The Independent Medical Review process in California was developed to take medical decision making out of the workers' compensation courts so that the judges can spend more time deciding things that they presumably have more expertise on: evidence, disability rates, causation, etc.
And as in most things in workers' compensation, on the face of it the IMR process seemed reasonable. Certainly to me it seemed reasonable.
The Workers’ Compensation Insurance Rating Bureau in October 2012 projected the IMR process would save $390 million a year by keeping about 5,000 disputes from going before workers’ compensation judges each month.
At first the estimates seemed accurate. There were only 870 applications for IMR submitted in the first six months of 2013.
But then trouble transpired.
The number of requests increased to 4,410 in July when all dates of injury were eligible and then spiked to 15,731 in August. Since then Maximus has received more than 10,000 IMR requests each month.
Now there's a big blame game.
Employers and carriers blame the applicant attorneys for requesting IMR for everything.
Applicant attorneys blame employers and carriers for unreasonably denying everything.
Physicians seem caught in the middle and just throw up their hands in frustration.
The truth is probably that everyone is correct.
What the WCIRB failed to estimate is how many medical disputes never made it to workers' compensation judges in the first place because issues were negotiated, compromised and settled. The WCIRB measured cases before judges.
################
* Study questions *
**A)** Using the text on Independent Medical Review, answer each question:
(i) How much did the Workers' Compensation Insurance Rating Bureau project the IMR process would save each year?
(ii) How many IMR applications were submitted in the first six months of 2013?
(iii) Whom do applicant attorneys blame, and for what?
**B)** From the text on Independent Medical Review, quote the passage word for word. Begin at the words "At first the" and stop after "big blame game.".
The items that come next are not needed for any of the work.

* Data for analysis *
################
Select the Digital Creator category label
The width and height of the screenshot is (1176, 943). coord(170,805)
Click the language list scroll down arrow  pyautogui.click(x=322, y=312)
################
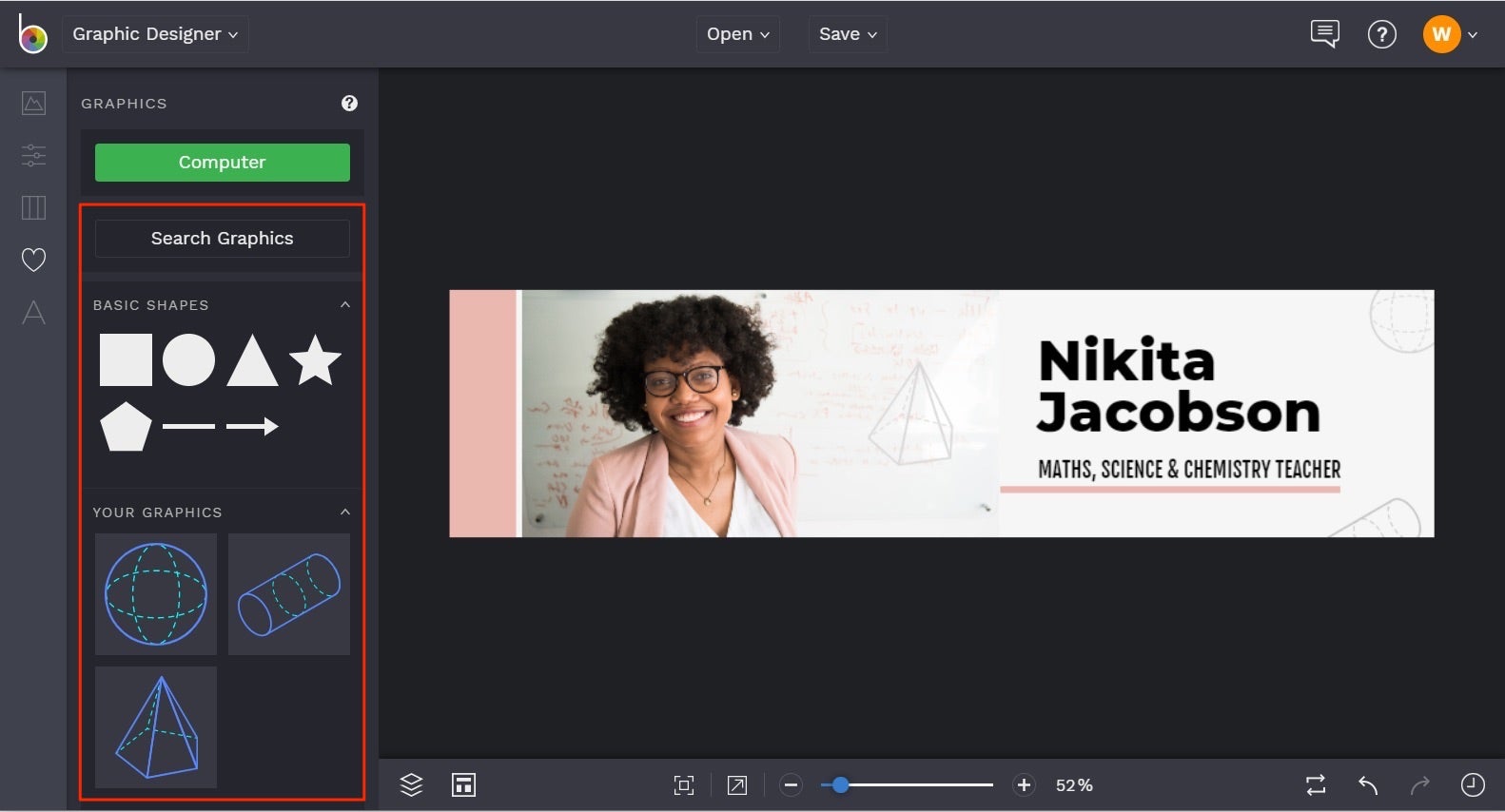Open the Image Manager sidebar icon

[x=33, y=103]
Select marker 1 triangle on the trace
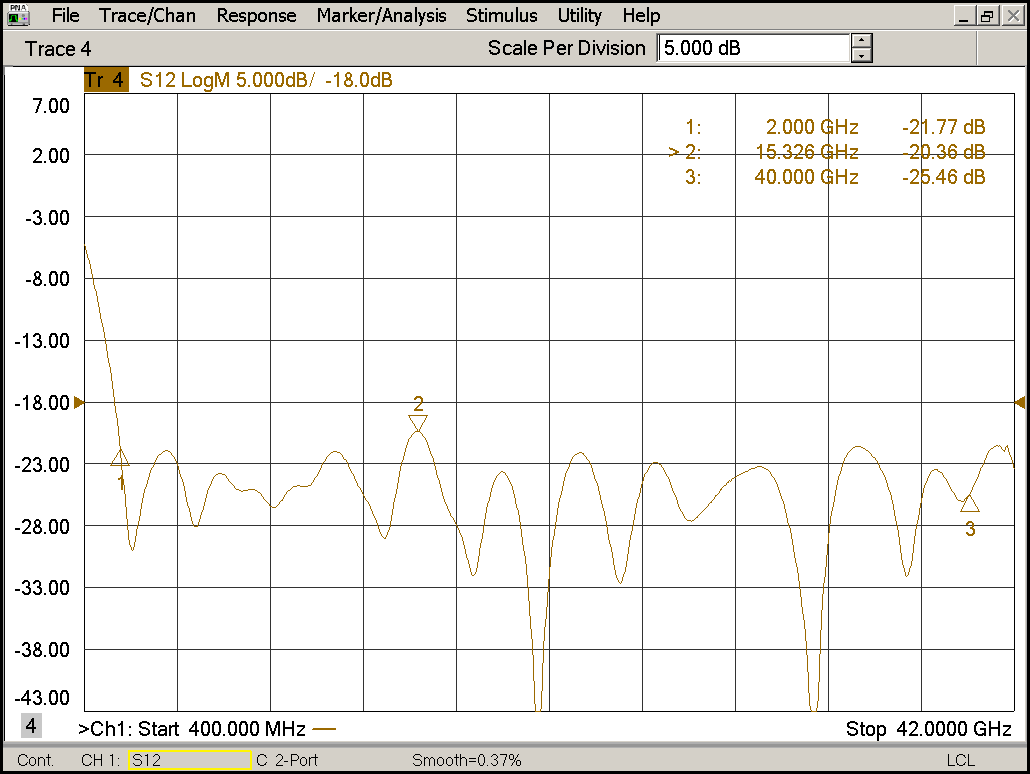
################
* Answer set *
**A)**
(i) $390 million a year.
(ii) 870.
(iii) Employers and carriers, for unreasonably denying everything.

**B)**
At first the estimates seemed accurate. There were only 870 applications for IMR submitted in the first six months of 2013.
But then trouble transpired.
The number of requests increased to 4,410 in July when all dates of injury were eligible and then spiked to 15,731 in August. Since then Maximus has received more than 10,000 IMR requests each month.
Now there's a big blame game.